- **TRY IT**: With the pictures removed, reproduce exactly the lines from the one that contains "The width and" through the last line of the entries below.

⟨

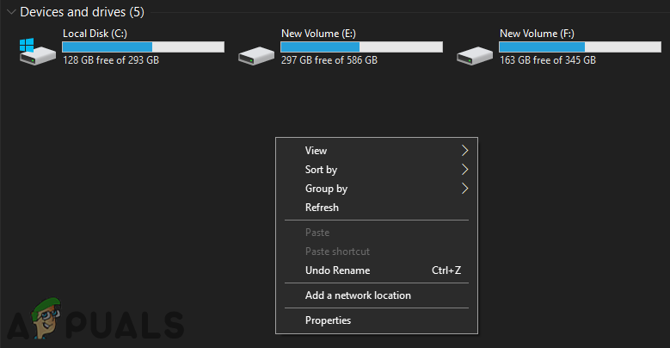This screenshot has width=670, height=348.
Task: Click Add a network location
Action: [358, 295]
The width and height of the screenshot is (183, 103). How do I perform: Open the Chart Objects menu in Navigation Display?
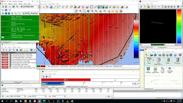point(52,4)
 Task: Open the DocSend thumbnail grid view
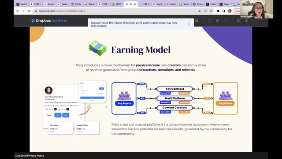tap(197, 21)
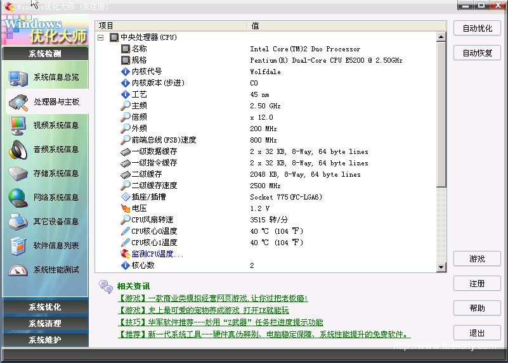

⟩

- **EXERCISE OUTPUT**:
The width and height of the screenshot is (183, 103). How do I perform: Open the Chart Objects menu in Navigation Display?
point(52,4)
 Task: Open the DocSend thumbnail grid view
tap(197, 21)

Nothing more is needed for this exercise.